On those days when the blue water came in close Broken Bay and Pittwater, the fishing has been exceptional. When you strike the warm, pea soup-coloured water, fishing is trying, to say the least.

All along Pittwater we have been finding masses of very large brown jellyfish. The area that they cover is massive and this has made it hard to downrig at times.

I would love to say to you to try the western or eastern side of the river but they are moving around and there are so many of them you will just have to go and find an area that is devoid of them.

The shallower areas seem to have fewer so hopefully this can be a starting area for you.

Squid are pretty easy to catch at the moment and most weed beds seem to have a few. Jigs in natural colours in size 2.5 are working well. Areas to try include Towlers Bay, Portuguese Beach, The Basin, Sand Point, Careel Bay and West Head.

Remember when casting to a likely spot, cast ahead of you so the boat drifts towards your lure, allowing it to sink so you can work the area before your mates get a chance.


Along our coast the kingfish have been fairly scarce on the days of poor water quality but there seem to be millions of them about on the blue-water days.

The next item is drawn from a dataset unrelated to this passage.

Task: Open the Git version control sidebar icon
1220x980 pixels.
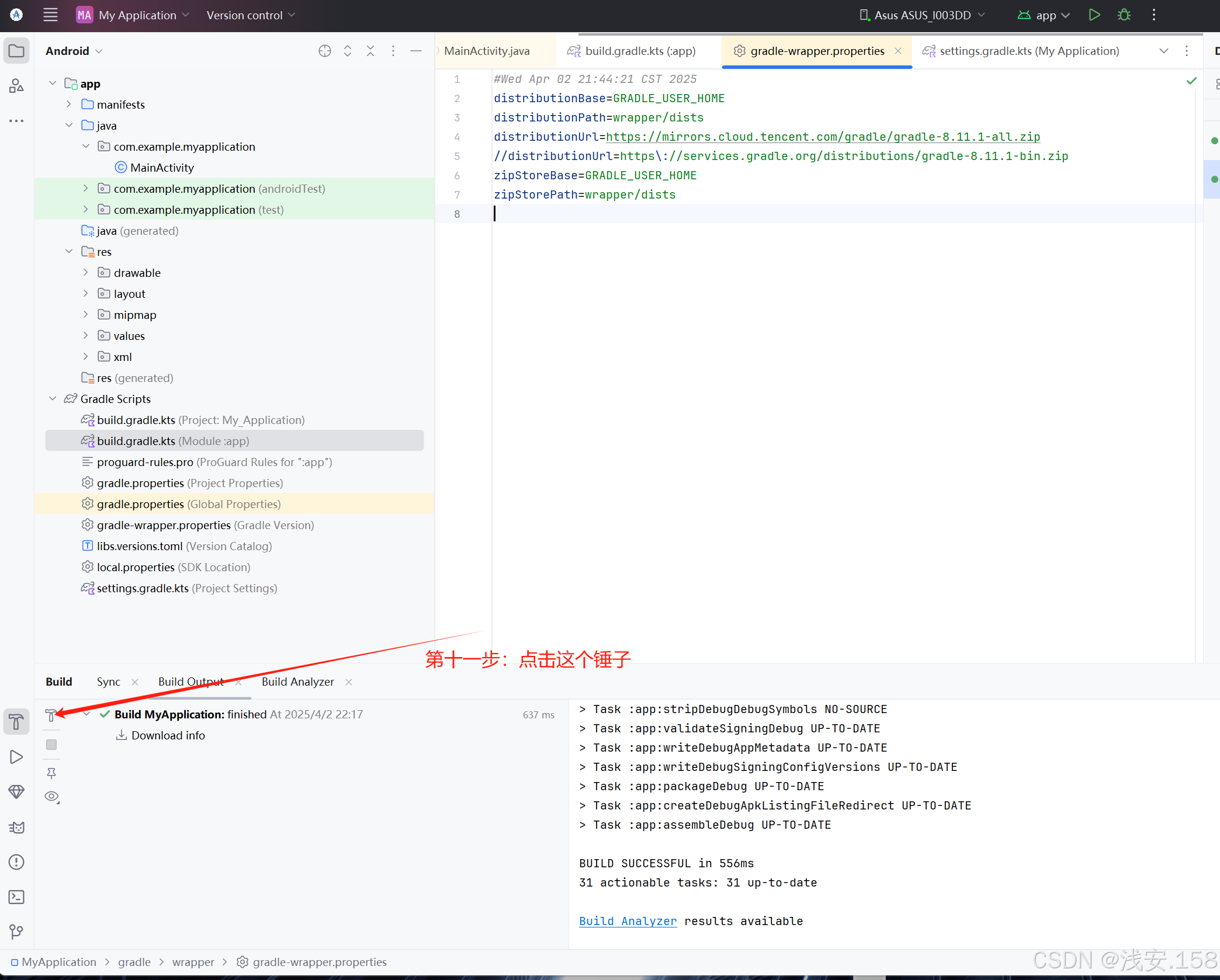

So my suggestion to those wishing to chase kingfish along the coast is to first gather live baits, then find some blue water.

Areas that provide your best chances are Whale Beach Headland, Barrenjoey Head, Newport and Long Reef. Other areas to try north of Broken Bay are Box Head, West Reef and East Reef.

These areas all produce fish over the warmer months and with a little luck and decent weather, fish should be there.

Broken Bay is seeing a bit of action as the last of the fresh water exits the Hawkesbury. If you fish the run-in tide, reefs such as Flint and Steel, Lion Island and Barrenjoey Head are all worth anchoring and berleying around.

There have been some big bream around as well as the odd small jewfish taking squid baits on the bottom and small kingfish are hitting squid suspended in mid-water just out of sight.

It has been better to fish the last of the incoming tide and then pull up stumps an hour after the change.


Schools of big bonito have been saviours of many anglers lately. These speedsters are a lot of fun on lighter tackle and this year they all seem to be big.

Live yellowtail have been the downfall of most of the larger ones but trolling a hard minnow will also catch quite a few – just watch for the birds to indicate feeding fish.

The reef fishing has been patchy. Boultons Reef has turned up nannygai, the odd morwong and small snapper. There is plenty of baitfish activity showing on the sounder so the area will burst to life shortly.

Depths of around 60m still seem to be holding decent flathead on the sand and there are snapper on the reef edges.

There are plenty of leatherjackets about so send down one line to see if you can come up with a fish other than a jacket before you send down more.

The best bait seems to be fresh caught slimy mackerel fillets but a lot of fish are also chewing on squid.

Take out an outfit that may be able to handle a billfish, too. We have had numerous outings when a marlin has showed up but refused everything except for a slimy from the nearby school of fish.

Drifting around the ocean with a balloon floating out the back and a slimy under it, what could be better except battling a feisty marlin?